Friday, October 25, 2013

Lords of Salem Review

Lords of Salem Review
Usually, when the casual celebrity decides not to keep their day job, that can mean trouble. But for Rob Zombie, its honestly been quite the experiment so far. Rob Zombie is a heavy-metal-star-turned-film-director whose career has been intriguing at most. "House of 1000 Corpses," "The Devil's Rejects" "Werewolf Women of the S.S.," the "Halloween" remake and its sequel...he's created quite the list of films, yet all of those films don't come to mind when I meditate upon the best modern horror films. 

"Lords of Salem" is a giant leap forward for the director. A film that substitutes blood and gore for mood and atmosphere. "Lords of Salem" is a horror film whose boo-scares really get you. This is something that is darkly original yet very much in the vein of Zombie's former filmography as well. I speak with no hype when I say that this is the highlight of his filmmaking career so far. Definitely not something I expected to watch tonight as I sat down to view it.

Sheri Moon Zombie, Rob's real life wife, takes center stage as Heidi. Heidi is a disk jockey living in Salem, Massachusetts. One night she gets a wooden box containing a vinyl record, a box that mysteriously found her at work. As she begins to listen to the music (the creepy, disturbing music I might add) she falls into the most horrific hallucinations and bad dreams that I have seen in awhile. For an entire week, Heidi gets involved in some kind of awakening of an old witch coven. She needs to break free of it before this coven can do...whatever. No matter what that "whatever" is, it surely isn't good.
****
-- LIST OF TASKS --
A. Answer these questions about the Lords of Salem review:
(i) What does the reviewer say the film substitutes blood and gore for?
(ii) Who plays Heidi?
(iii) What is Heidi's job?
B. Reproduce word for word the part of the Lords of Salem review that starts at the words "Friday, October 25, 2013" and ends after "modern horror films.".
C. Continue the Lords of Salem review from where it stops.
The records have no connection to the Lords of Salem review.

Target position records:
****
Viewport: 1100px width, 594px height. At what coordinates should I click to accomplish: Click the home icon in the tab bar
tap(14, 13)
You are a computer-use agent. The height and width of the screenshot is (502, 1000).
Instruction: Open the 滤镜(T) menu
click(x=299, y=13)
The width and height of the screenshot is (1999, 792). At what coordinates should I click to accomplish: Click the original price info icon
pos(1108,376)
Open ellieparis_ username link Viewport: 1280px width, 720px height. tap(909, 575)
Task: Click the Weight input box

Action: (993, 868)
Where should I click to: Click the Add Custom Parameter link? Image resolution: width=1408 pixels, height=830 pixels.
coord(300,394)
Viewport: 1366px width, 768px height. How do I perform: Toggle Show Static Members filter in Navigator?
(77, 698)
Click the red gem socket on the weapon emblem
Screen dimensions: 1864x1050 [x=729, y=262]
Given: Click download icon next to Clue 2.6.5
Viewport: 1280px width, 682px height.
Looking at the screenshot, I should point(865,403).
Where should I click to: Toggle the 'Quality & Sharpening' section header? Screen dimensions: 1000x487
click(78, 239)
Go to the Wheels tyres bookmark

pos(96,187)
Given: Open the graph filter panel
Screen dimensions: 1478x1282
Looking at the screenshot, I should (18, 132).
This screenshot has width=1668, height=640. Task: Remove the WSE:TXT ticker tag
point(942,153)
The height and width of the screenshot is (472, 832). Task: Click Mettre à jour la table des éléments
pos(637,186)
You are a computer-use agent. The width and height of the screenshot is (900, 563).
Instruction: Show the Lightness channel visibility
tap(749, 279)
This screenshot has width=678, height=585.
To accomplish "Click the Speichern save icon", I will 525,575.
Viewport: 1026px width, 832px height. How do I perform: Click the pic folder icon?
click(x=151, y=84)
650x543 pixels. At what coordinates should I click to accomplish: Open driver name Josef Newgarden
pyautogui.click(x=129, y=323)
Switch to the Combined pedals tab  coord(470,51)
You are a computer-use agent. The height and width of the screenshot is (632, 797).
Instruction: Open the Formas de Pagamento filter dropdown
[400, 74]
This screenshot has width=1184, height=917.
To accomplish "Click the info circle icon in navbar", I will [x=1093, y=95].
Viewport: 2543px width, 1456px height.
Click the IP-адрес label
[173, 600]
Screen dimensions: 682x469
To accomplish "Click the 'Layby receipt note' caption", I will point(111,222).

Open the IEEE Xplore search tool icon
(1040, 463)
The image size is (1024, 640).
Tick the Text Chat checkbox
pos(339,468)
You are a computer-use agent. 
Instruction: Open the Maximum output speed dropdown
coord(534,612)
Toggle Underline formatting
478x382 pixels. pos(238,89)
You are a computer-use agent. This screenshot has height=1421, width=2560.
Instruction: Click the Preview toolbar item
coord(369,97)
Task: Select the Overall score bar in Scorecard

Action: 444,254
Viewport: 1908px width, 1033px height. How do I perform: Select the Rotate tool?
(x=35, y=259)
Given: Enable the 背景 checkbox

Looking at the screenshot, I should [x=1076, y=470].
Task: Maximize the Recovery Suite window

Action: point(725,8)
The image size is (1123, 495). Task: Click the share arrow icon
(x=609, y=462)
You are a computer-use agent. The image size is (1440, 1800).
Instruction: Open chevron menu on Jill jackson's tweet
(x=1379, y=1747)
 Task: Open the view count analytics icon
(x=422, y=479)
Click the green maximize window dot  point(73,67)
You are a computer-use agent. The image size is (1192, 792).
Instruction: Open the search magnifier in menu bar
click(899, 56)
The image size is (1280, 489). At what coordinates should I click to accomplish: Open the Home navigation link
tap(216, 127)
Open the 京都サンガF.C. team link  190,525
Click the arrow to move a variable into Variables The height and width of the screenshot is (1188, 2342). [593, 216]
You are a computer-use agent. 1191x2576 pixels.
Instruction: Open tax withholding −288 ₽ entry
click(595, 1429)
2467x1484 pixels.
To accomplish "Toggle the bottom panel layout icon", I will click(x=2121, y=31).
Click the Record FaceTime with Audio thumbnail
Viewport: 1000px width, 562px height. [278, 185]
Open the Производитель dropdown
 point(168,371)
****
-- ANSWERS TO EACH TASK --
A.
(i) Mood and atmosphere
(ii) Sheri Moon Zombie
(iii) She is a disk jockey.

B.
Friday, October 25, 2013

Lords of Salem Review

Lords of Salem Review
Usually, when the casual celebrity decides not to keep their day job, that can mean trouble. But for Rob Zombie, its honestly been quite the experiment so far. Rob Zombie is a heavy-metal-star-turned-film-director whose career has been intriguing at most. "House of 1000 Corpses," "The Devil's Rejects" "Werewolf Women of the S.S.," the "Halloween" remake and its sequel...he's created quite the list of films, yet all of those films don't come to mind when I meditate upon the best modern horror films.

C.
Sheri Moon Zombie has been featured in all of her husbands movies, but we've never seen her like this before. She really jumps right into the role becoming somebody who is barely recognizable. She is satisfyingly strong as Heidi. The real scare comes from Meg Foster, who is completely disappears into her role as Margaret Morgan. (Morgan is the leader of the old witch coven from the 1690's.) She is evil incarnate in this movie and she disturbed me deeply every time she shambled onscreen. The cinematography by Brandon Trost is once again effective. It gives "Lords of Salem" the usual, Zombie grunge look which makes the film much scarier. Add the good performances, scary music and creepy story...then you've got a sleepless night.

The only misstep is the usual misstep from every one of Rob Zombie's movies...he can't stick the landing. The ending creates an unsatisfying whole to a movie that really revved its engine throughout. I wish there was a little bit more closure to the whole thing rather than more tense imagery. The creepy mood he creates turns into something strange and weird at the end. No matter what sense "Lords of Salem" makes in the end, whether you like it or not, I'll be shocked if you're not effected by it. Rob Zombie really let loose on his fetishes here, I just wish he could finally write an ending that complimented the rest of the journey.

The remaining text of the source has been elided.